Doch was passiert, wenn auch die GroKo-Sondierungen zu keinem Ergebnis kommen? Erst vergangene Woche sorgte FDP-Vize Wolfgang Kubicki für Wirbel: Das “RedaktionsNetzwerk Deutschland” zitierte ihn mit den Worten: “Eines ist doch klar: Scheitert die Groko, haben wir eine andere Lage.” Eine Aussage, die viel Interpretationsspielraum für eine mögliche Wiederaufnahme der Jamaika-Gespräche lässt. FDP-Chef Christian Lindner wiegelte via Twitter jedoch sofort ab:
Widersprüchliche Wahlprogramme werden sich nicht in Luft auflösen.In dieser Wahlperiode ist #Jamaika für niemanden mehr ein Thema.Wolfgang ist wohl falsch interpretiert worden. Minderheitsregierung würden wir konstruktiv begleiten.Union muss sich von SPD nicht erpressen lassen.CL https://t.co/E52V8FDYv1
— Christian Lindner (@c_lindner) 5. Dezember 2017
Alternative Minderheitsregierung
Jenseits einer großen Koalition scheint es daher nur noch zwei Möglichkeiten zu geben: eine Minderheitsregierung oder Neuwahlen. Ersteres wurde erst kürzlich vom CDU-Wirtschaftsrat vorgeschlagen, da eine neue GroKo “nur mit dem Preis weiterer unbezahlbarer Leistungsversprechen in der Sozialpolitik zu bekommen ist”, so das Parteigremium in einem Beschluss. Auch das CDU-Präsidiumsmitglied Jens Spahn hat sich gegenüber der “Bild am Sonntag” im Falle eines Scheiterns für eine unionsgeführte Minderheitsregierung ausgesprochen. Bundeskanzlerin Angela Merkel hatte eine solche Option bislang jedoch ausgeschlossen.
Am Ende stehen Neuwahlen
Der Weg zu Neuwahlen wäre sehr steinig, insbesondere für die Kanzlerin: Das Grundgesetz sieht vor, dass der Bundespräsident dem Bundestag einen Kandidaten für das Amt des Bundeskanzlers vorschlägt.

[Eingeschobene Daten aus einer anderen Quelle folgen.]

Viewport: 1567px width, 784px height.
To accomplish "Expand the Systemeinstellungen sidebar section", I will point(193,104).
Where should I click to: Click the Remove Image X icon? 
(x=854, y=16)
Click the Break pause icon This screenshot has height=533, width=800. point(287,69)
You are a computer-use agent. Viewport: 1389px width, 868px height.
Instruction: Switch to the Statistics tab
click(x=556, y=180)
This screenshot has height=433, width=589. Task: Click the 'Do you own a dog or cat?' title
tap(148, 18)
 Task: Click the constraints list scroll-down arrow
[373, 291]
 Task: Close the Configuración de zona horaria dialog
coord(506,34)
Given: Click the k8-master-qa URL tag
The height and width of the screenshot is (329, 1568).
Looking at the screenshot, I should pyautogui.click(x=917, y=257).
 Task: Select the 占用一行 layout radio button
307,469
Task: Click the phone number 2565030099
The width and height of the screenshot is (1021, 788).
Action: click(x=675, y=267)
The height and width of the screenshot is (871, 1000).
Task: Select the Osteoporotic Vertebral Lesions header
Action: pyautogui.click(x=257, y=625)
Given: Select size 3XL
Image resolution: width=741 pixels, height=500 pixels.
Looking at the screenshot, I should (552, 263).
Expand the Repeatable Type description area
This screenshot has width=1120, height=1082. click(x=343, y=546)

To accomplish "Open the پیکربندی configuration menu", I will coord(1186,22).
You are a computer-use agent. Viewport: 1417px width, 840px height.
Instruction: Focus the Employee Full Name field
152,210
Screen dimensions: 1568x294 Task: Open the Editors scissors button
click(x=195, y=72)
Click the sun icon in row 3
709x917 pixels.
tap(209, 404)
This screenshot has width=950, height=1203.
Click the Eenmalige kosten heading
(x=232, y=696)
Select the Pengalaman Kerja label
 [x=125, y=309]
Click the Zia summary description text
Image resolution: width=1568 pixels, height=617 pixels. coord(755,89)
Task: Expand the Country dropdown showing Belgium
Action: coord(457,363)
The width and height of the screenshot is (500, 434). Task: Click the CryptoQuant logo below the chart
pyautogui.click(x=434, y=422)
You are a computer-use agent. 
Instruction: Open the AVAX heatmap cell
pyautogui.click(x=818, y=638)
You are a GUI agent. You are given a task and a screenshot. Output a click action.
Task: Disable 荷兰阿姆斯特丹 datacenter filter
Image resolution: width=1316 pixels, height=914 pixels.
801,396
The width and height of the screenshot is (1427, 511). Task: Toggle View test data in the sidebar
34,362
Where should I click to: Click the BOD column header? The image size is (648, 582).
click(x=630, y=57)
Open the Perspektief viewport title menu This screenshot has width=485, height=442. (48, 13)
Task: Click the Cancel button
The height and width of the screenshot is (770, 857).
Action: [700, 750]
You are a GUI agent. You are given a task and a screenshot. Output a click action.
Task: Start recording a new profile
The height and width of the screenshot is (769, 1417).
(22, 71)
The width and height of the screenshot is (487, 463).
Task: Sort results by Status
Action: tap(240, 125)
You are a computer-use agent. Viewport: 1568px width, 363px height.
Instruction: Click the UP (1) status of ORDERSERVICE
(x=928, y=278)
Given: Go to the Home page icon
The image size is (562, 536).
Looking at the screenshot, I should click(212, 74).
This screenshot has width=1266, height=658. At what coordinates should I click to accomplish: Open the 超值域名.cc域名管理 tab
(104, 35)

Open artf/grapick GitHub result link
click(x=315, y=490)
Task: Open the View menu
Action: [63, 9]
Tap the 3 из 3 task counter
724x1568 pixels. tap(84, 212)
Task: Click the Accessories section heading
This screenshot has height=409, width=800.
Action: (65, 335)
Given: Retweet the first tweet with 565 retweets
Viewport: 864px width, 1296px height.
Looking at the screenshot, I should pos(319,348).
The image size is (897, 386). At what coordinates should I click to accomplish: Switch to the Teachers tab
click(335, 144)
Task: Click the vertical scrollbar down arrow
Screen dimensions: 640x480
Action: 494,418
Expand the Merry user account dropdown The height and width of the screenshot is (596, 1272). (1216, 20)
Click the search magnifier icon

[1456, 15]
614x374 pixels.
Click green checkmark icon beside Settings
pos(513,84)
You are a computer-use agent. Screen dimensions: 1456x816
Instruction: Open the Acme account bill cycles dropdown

Erst wenn dieser in zwei Wahlgängen mit absoluter Mehrheit — also mindestens der Hälfte aller Abgeordneten — nicht gewählt wird, wird der Bundeskanzler mit relativer Mehrheit — also den meisten Stimmen — gewählt. Erst dann kann der Bundespräsident entscheiden, ob er den gewählten Kandidaten zum Bundeskanzler ernennt oder das Parlament auflöst und den Weg für Neuwahlen freimacht.
Auf die Frage, ob ein erneuter Wahlkampf finanzielle Probleme für die Sozialdemokraten bedeuten könnten, kontert Bürgermeister Scholz: “Nein, die SPD ist in jeder Situation finanziell in der Lage, einen Wahlkampf zu organisieren”.